Figure 3.

Act1 plays a pivotal role in Regnase-1 phosphorylation induced by IL-17. (A and B) Coimmunoprecipitation of Regnase-1 (Reg1) and Act1 from primary MEFs. Cell lysates from WT, Regnase-1–deficient, and Act1–deficient MEFs (A) or a human renal glomerular endothelial cell line (B) were coimmunoprecipitated by either anti–Regnase-1 or anti-Act1 antibody. Eluted proteins were analyzed with anti–Regnase-1 and anti-Act1 antibodies. (C) Coimmunoprecipitates of Act1 with full-length or N- or C-terminally truncated forms of Regnase-1. All constructs were independently expressed using HEK293 cells.
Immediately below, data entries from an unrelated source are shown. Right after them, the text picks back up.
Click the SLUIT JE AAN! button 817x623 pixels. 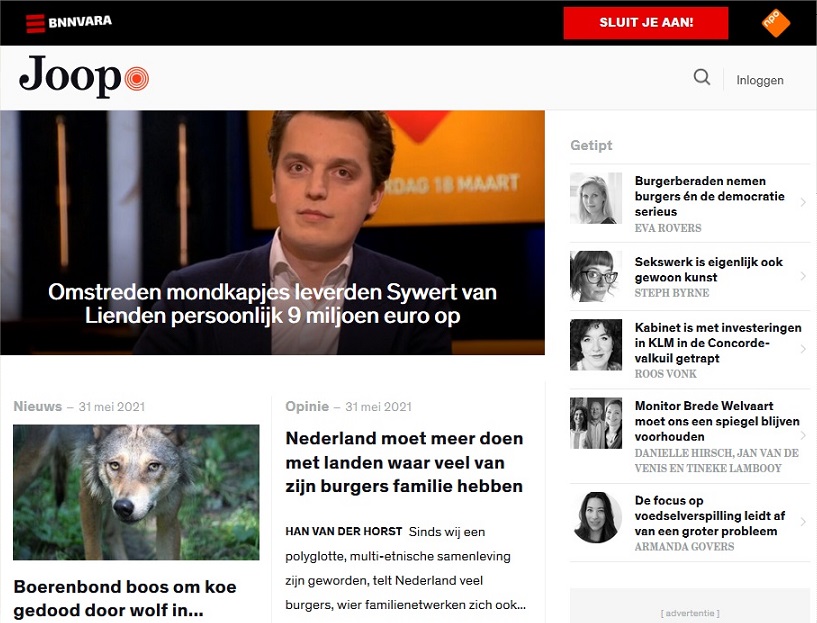coord(646,23)
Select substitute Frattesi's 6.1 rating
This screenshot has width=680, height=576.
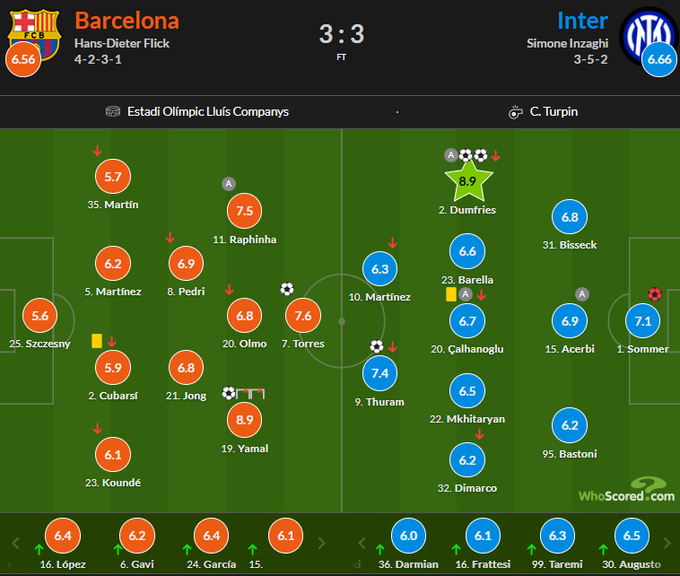point(482,536)
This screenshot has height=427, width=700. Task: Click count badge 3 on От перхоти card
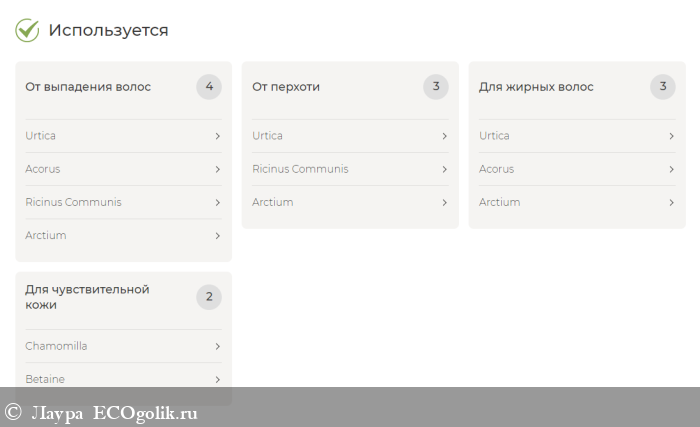(x=436, y=87)
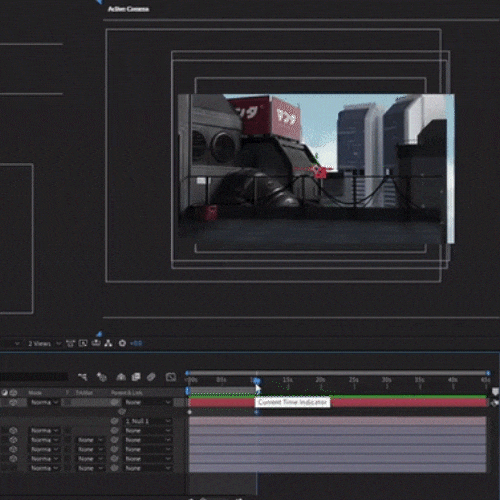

A control (untagged Regnase-1) and FLAG-tagged Regnase-1 variants (left) were coimmunoprecipitated with Myc-tagged Act1. Eluted proteins were subjected to immunoblotting analysis (right) with anti-FLAG and anti-Myc antibodies. (D and E) Immunoblotting analysis of FLAG-tagged Regnase-1 in HEK293 cells transfected with FLAG–Regnase-1, Myc-tagged Act1 (D), Myc-tagged Act1 mutant (Myc-Act1 ΔSEFIR; D), Myc-tagged DDX3X (E), HA-tagged TBK1 and HA-tagged IKKi (D and E). (F) Immunoblotting analysis of Act1-deficient MEFs stably expressing FLAG-tagged Act1 (full-length and ΔSEFIR mutant). Cells were stimulated with IL-1β and IL-17 for 1 h, lysed, and analyzed by immunoblotting of Regnase-1, FLAG-Act1, and β-actin. (G) Coimmunoprecipitation of FLAG-tagged Regnase-1, Myc-tagged Act1, HA-tagged TBK1, and HA-tagged IKKi. Cell lysates from HEK293 transfectants were mixed and coimmunoprecipitated by anti–Myc-coated beads. Eluted proteins were subjected to immunoblotting analysis with anti-FLAG, anti-Myc, and anti-HA antibodies. Mw, molecular weight.